The first tour of the day started with a sad sight. Our lone calf we have been seeing here the last few days was again out there, but trying to hang with a different mother and calf to the one it had been with the last few days. This mother whale certainly didn’t seem interested and seemed like she was actively trying to get away from the lonely little calf.
We moved on to more cheerful sights and got to spend time with some more playful whales in De Clyde, where we have a shallow reef system. We found a calf happily with its mother, often rolling around on top of her.
Trip two was incredibly lucky today. We were back to De Clyde and watched three mother and calf pairs there. One calf all of a sudden became very surface active, doing a number of breaches out of the water and some lob-tails, where they smack the tail on the surface.

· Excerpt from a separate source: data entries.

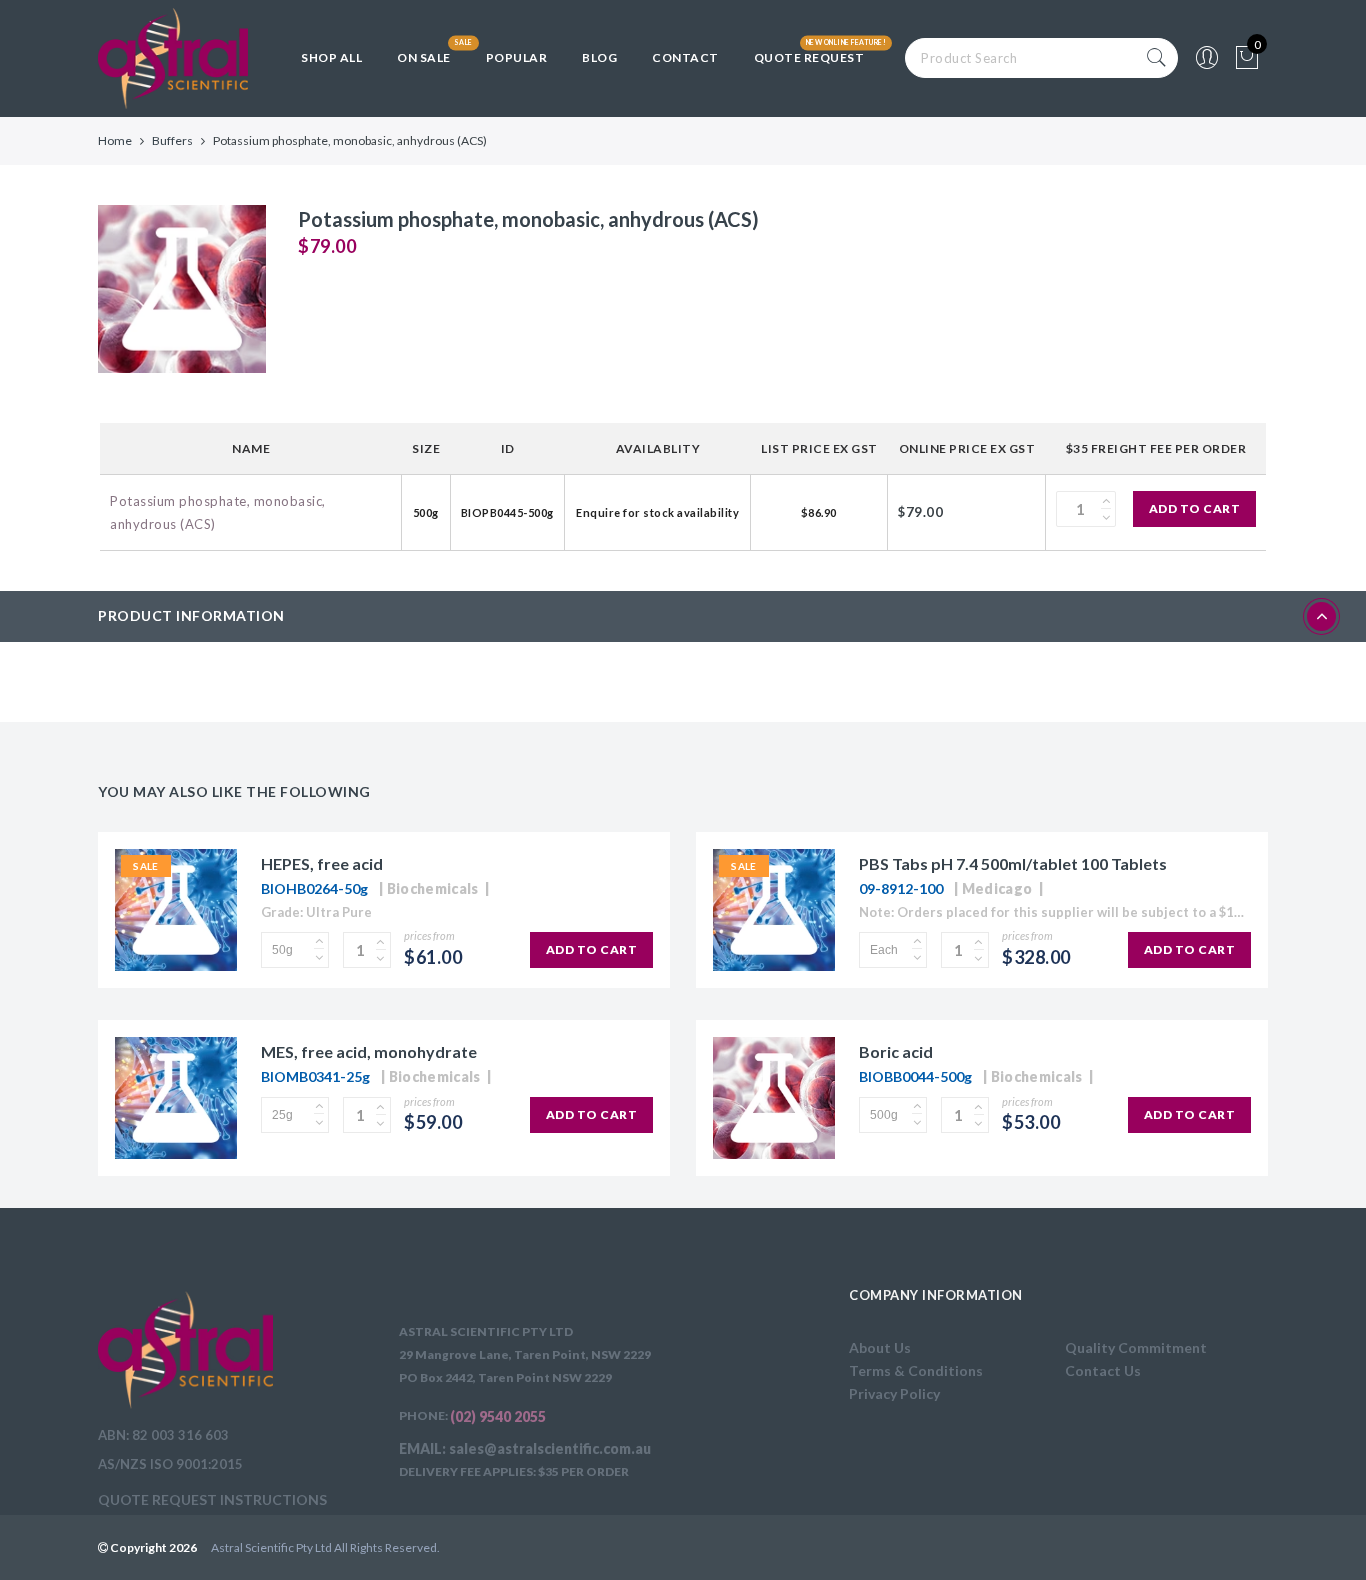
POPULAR (517, 57)
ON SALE (424, 57)
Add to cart (1195, 508)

This was particularly lucky given the calm conditions, as more often this behaviour is seen in wind.
Trip three was also lucky as not only did we spend time with the same whales on De Clyde, but we also got to see two Indian Ocean humpback dolphins, a very rare coastal species of dolphins. With only around 30 individuals known in this area, they are always a special sight.
On trip four we spent some quality time with the same Mum and calf we had seen earlier and they were incredibly chilled out, giving us some very close looks. The Mum was lifting her head out of the water repeatedly and sometimes her little calf would copy! We had some really close looks at these two very calm whales, as well as seeing a calf breaching a little off in the distance.
Trip two got to see a couple of bronze whaler sharks over by Slashfin when we stopped by and we very briefly saw a bronze whaler shark on trip four also.
All of our tours today got to see the African penguins who are moulting on Dyer Island, huddled in quite large groups as well as our cape fur seals over on the rock. The big male seals are all around the island at the moment as this is now the height of the breeding season.